• Doğal Çevre: Tüm Varlıkların Hayat Alanı Sosyal ve ekonomik faydaların adil, tarafsız ve hakkaniyetli bir şekilde dağılmasını ve yeniden bölüşümünü hedefleyen sosyal adalet vizyonumuzun önemli bir unsurunu çevresel adalet düşüncesi oluşturmaktadır. Partimiz; hiçbir gerekçe ve bahaneye sığınmaksızın toplumsal avantaj ve dezavantajların adil bir şekilde paylaşılmasını benimsemekte ve teşvik etmektedir. Çevresel nimetlerin ve külfetlerin adil olmayan bir şekilde toplumun hiçbir kesiminin lehine veya aleyhine yapısal bir durum oluşturmaması temel önceliklerimizdendir.
  • Çevre kirliliğine ve doğanın tahribine yol açan nedenler hukuk devleti ve tüm canlıların doğal hakları temelinde anlaşılmalı ve ortadan kaldırılmalıdır. Çevre sorunlarının yaşanabilir doğal ortamı tehdit etmesinin yanı sıra, sosyal adaleti de açık bir şekilde zedelediğine ve tehlikeye attığına inanıyoruz. Ekonomik ve sosyal kalkınma ve sosyal adalet hedeflerimiz ile doğal çeşitliliğin korunması ve yaşanabilir bir çevre hedefimiz arasında uyumsuzluğa müsaade etmeyeceğiz. Yaşam kalitemizi artırmak ve gelecek nesiller için kaynaklarımızı korumak amacıyla, çevresel adaletin sağlanması gerektiğine inanıyoruz.
  • İklim ve Çevre: Ekolojik Sorumluluk Dünya tarihte hiç olmadığı kadar çevresel tehdit ve doğal çeşitliliğin yok olması baskısı altındadır. Hızla artan nüfus, şehirleşme, ekonomik ve endüstriyel faaliyetler ve çeşitlenen tüketim alışkanlıkları çevre ve doğal kaynakların varlığı üzerindeki baskıyı giderek artırmaktadır.
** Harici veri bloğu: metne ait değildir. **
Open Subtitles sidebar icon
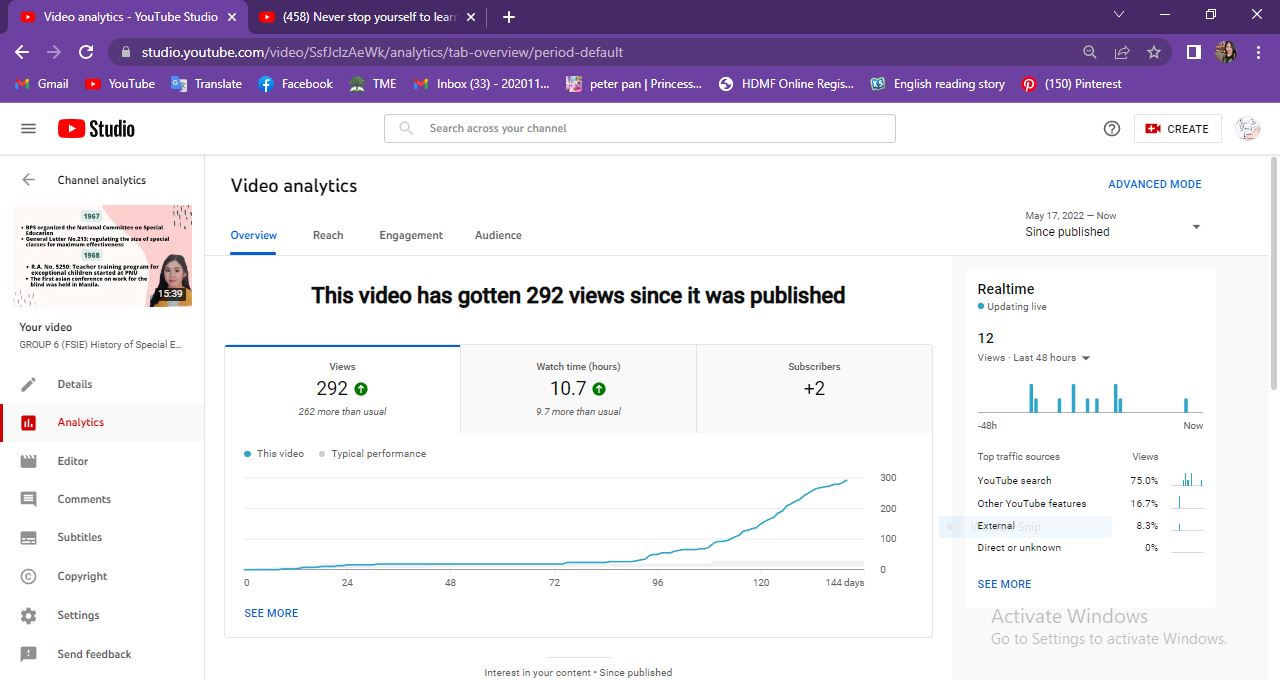 (x=28, y=538)
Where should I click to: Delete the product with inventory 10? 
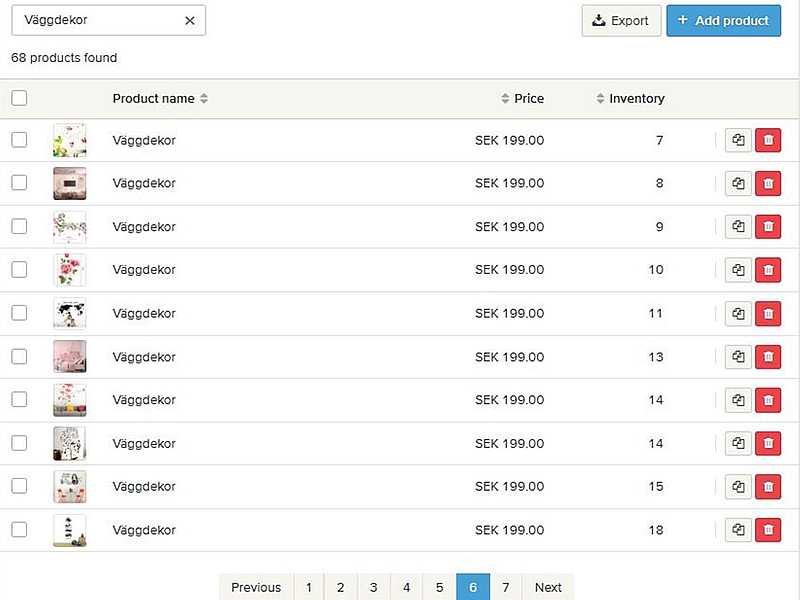point(768,270)
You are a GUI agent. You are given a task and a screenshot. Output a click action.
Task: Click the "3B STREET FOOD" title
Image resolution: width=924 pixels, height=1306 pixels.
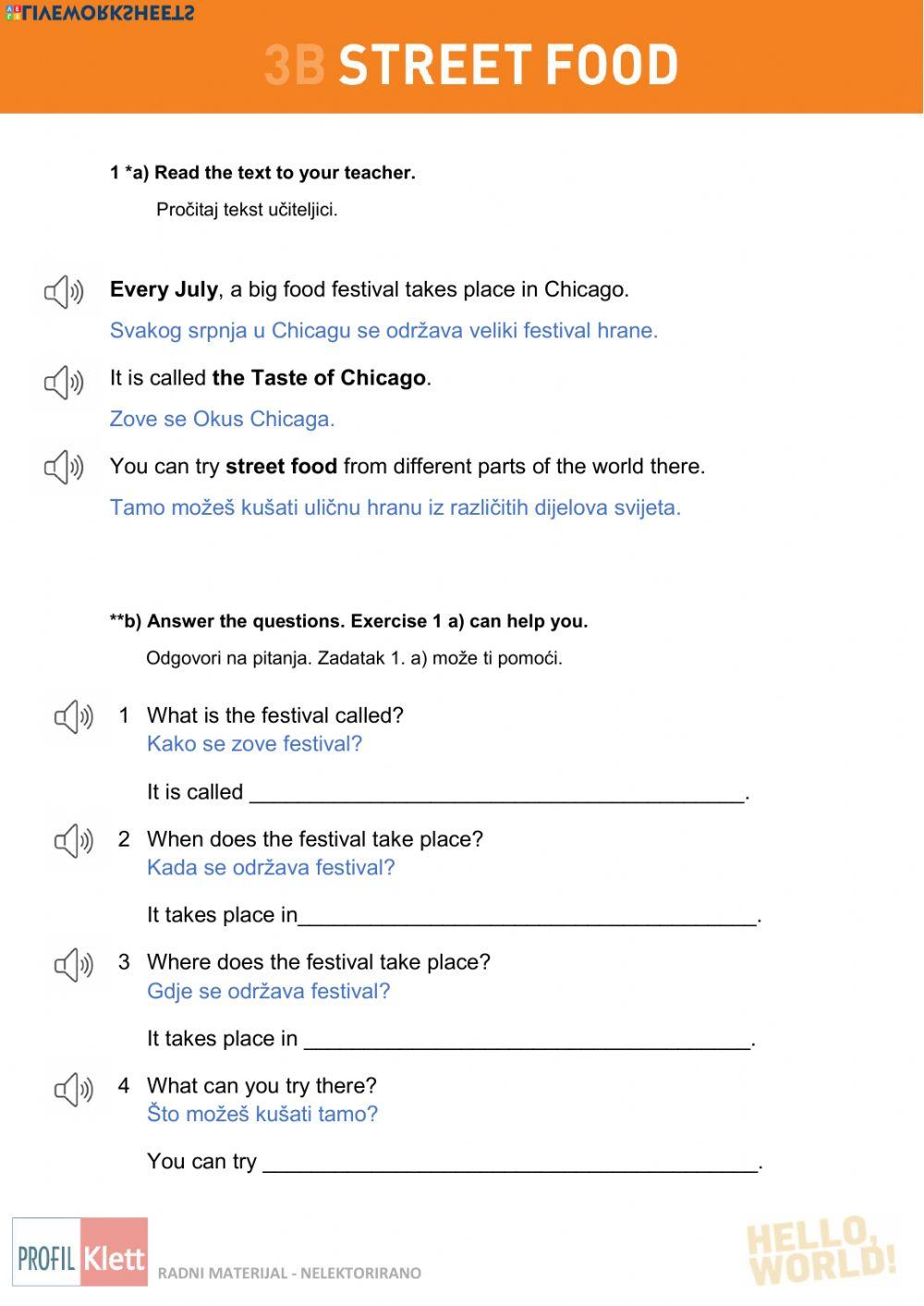[x=471, y=65]
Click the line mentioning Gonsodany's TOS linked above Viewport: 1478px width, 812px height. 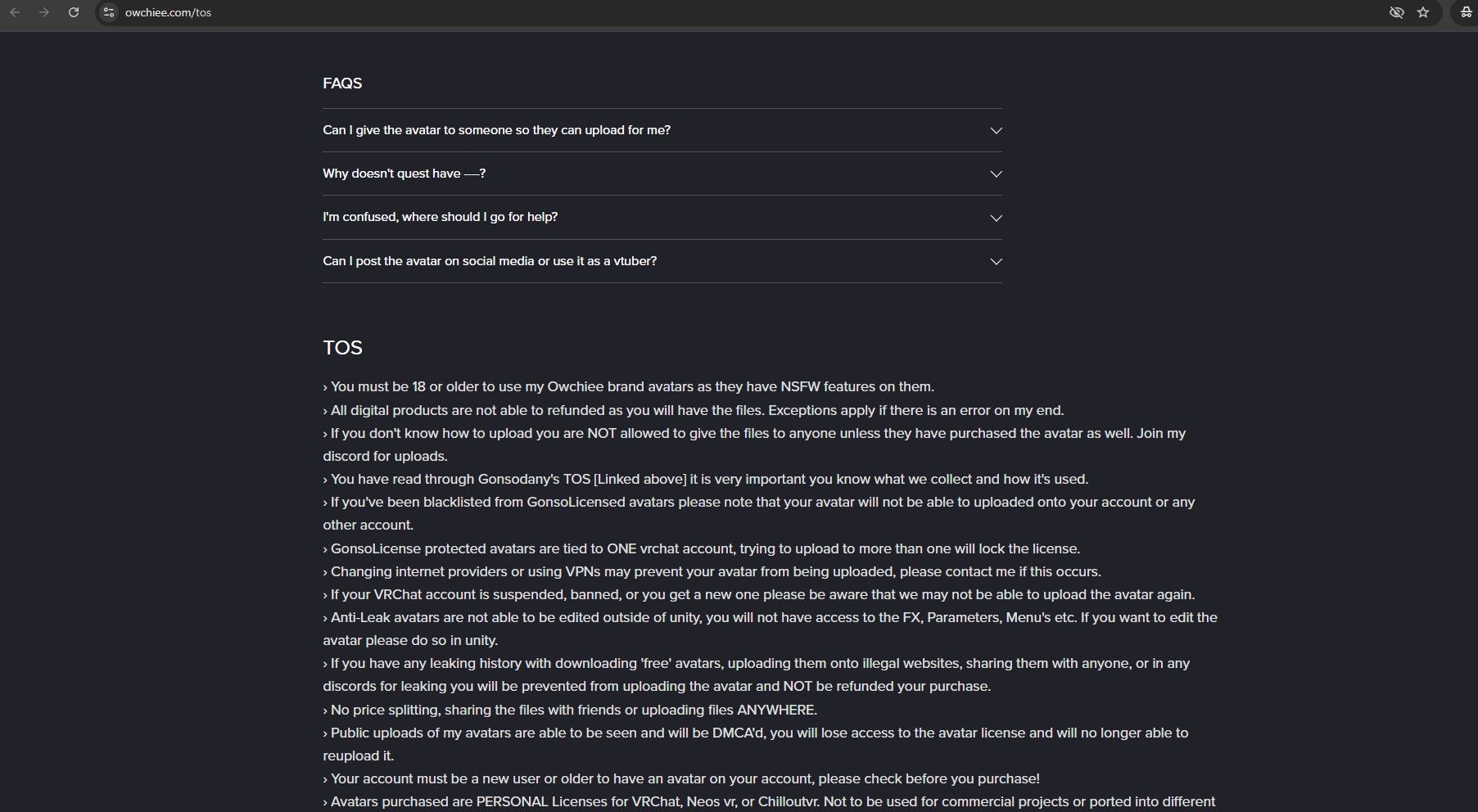(x=705, y=479)
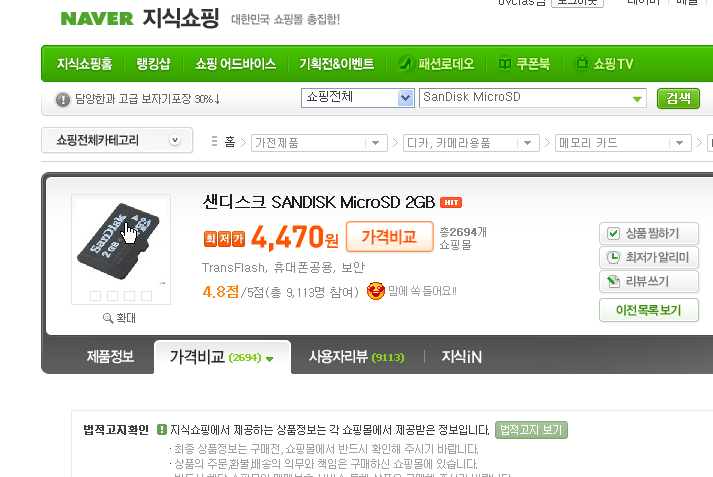Click the smiley face rating icon

point(376,291)
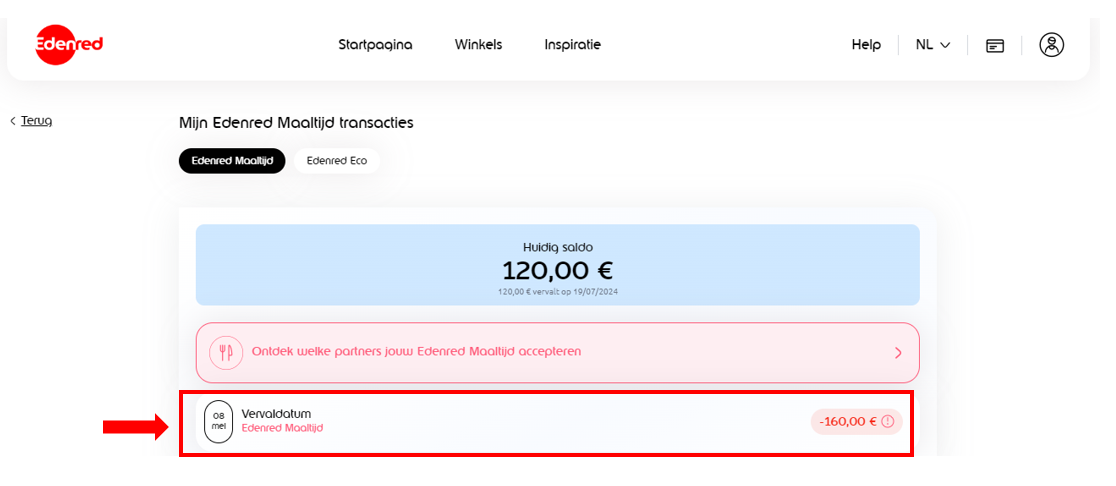Open the Help link
1116x486 pixels.
pyautogui.click(x=866, y=45)
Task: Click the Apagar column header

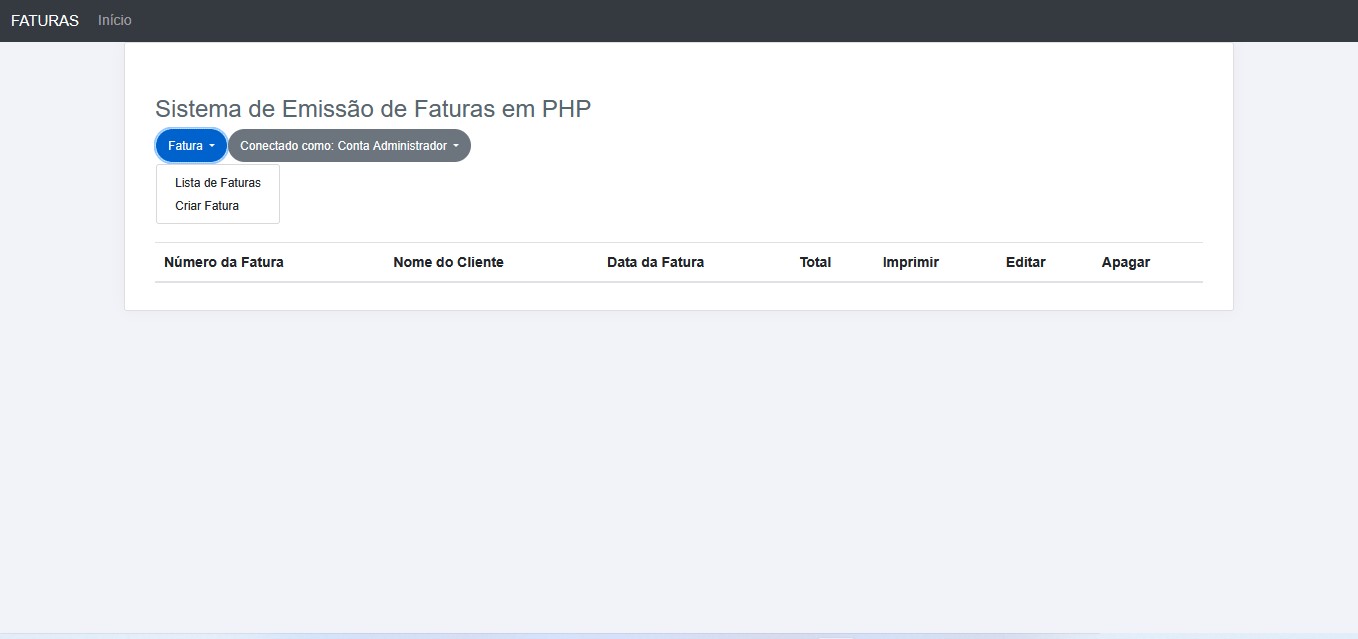Action: click(x=1125, y=262)
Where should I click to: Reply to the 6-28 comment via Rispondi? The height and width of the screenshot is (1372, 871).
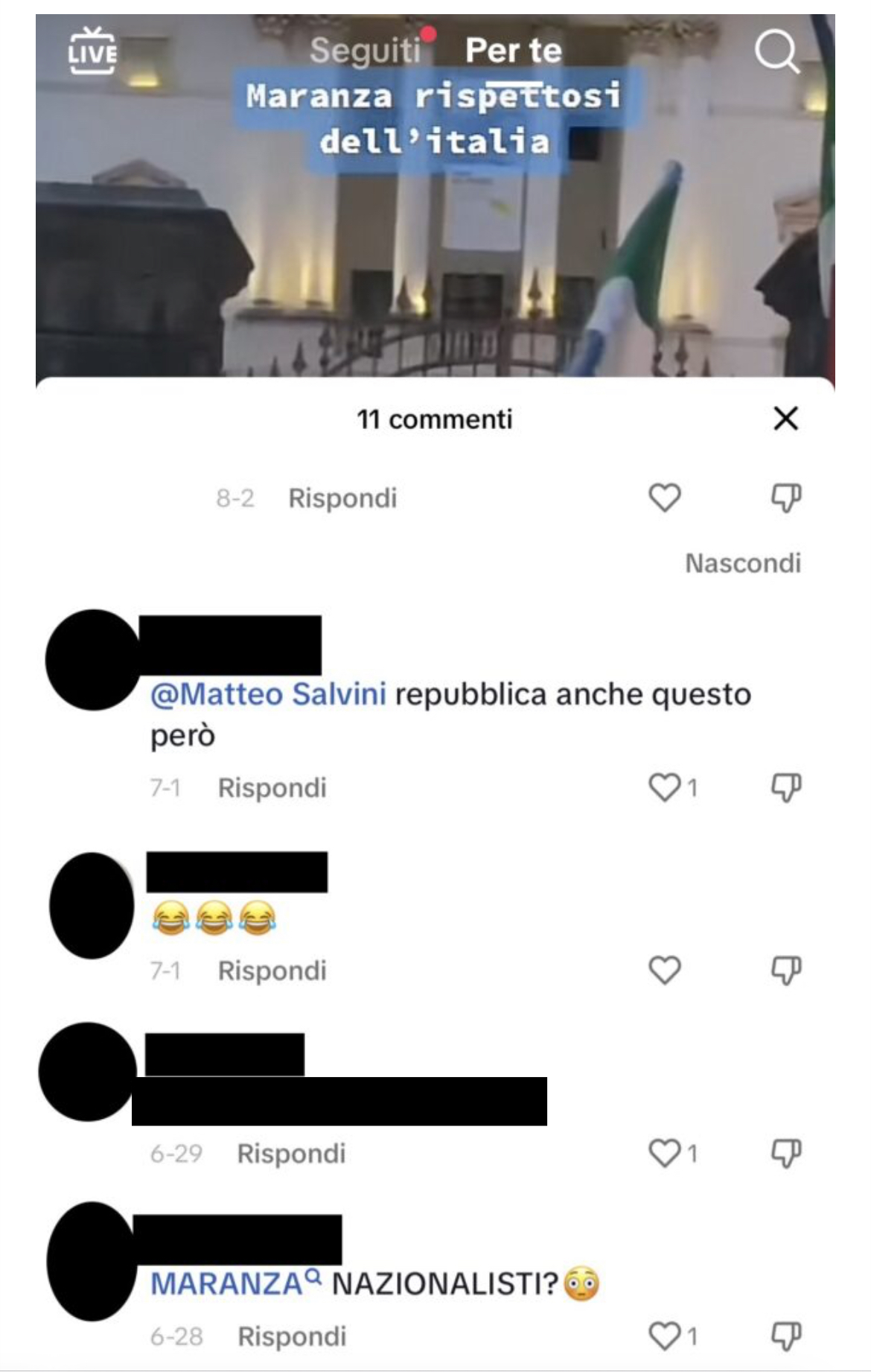click(x=292, y=1337)
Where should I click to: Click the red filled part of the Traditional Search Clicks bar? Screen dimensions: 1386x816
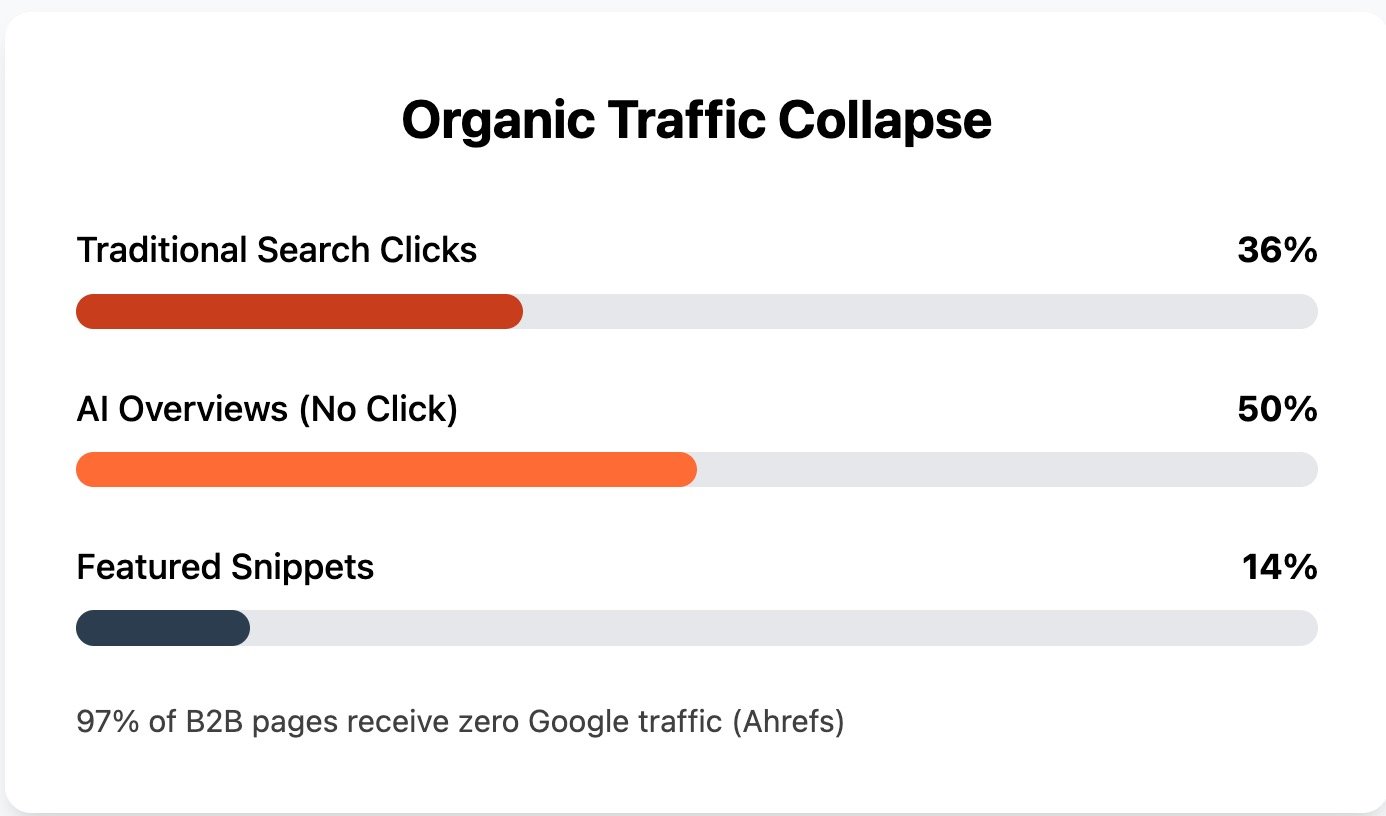[299, 311]
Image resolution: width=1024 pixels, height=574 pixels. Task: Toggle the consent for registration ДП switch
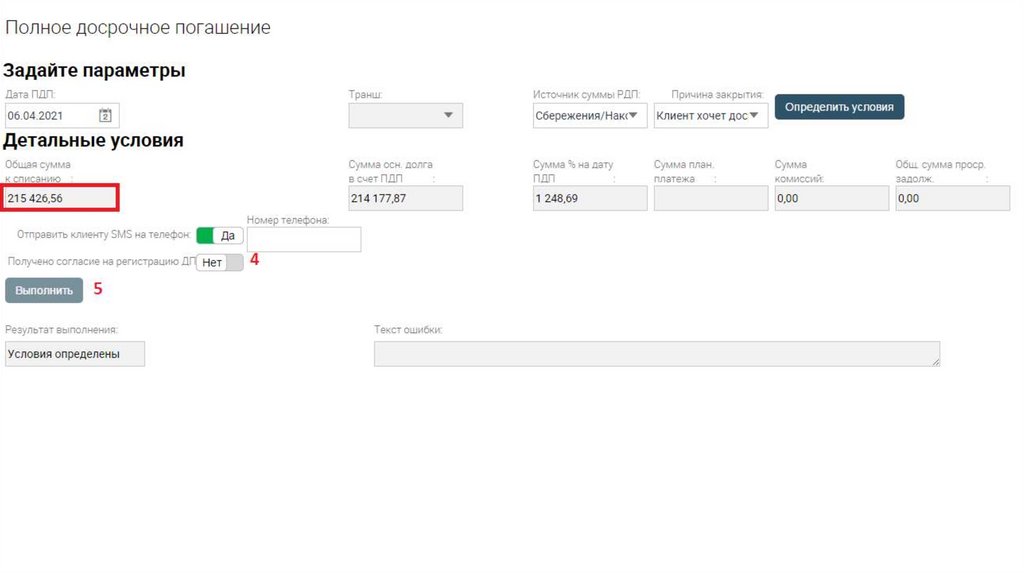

Bilimsel raporlar iklim değişikliğinin dünyayı tehlikeli bir yöne doğru götürdüğünü açık bir şekilde vurgulamaktadır. Türkiye de çevre ve iklim odaklı sorunları kuvvetli bir şekilde yaşamaktadır. BM tarafından hazırlanan raporlarda görüldüğü gibi, Türkiye iklim değişikliğinin zararlı etkilerinden ve tehditlerinden büyük ölçüde olumsuz olarak etkilenecek ülkeler arasındadır.
  • Bu etkiler arasında aşırı sıcaklık artışı, kuraklık, su kaynaklarının azalması, aşırı ve mevsim dışı yağışlar, orman yangınları ile olumsuz getirisi olan heyelanlar, denizlerin yükselmesi, biyolojik çeşitliliğin azalması gibi yaşamsal meseleler yer almaktadır. Buna mukabil ormanlarımız ile nadir ve kıymetli tarım arazilerimiz ise turizm, büyük alt yapı projeleri ve konut alanlarına açılarak yok edilmektedir. Diğer yandan, hızlı kentleşme ve nüfus artışı çevresel tehditleri büyütmektedir.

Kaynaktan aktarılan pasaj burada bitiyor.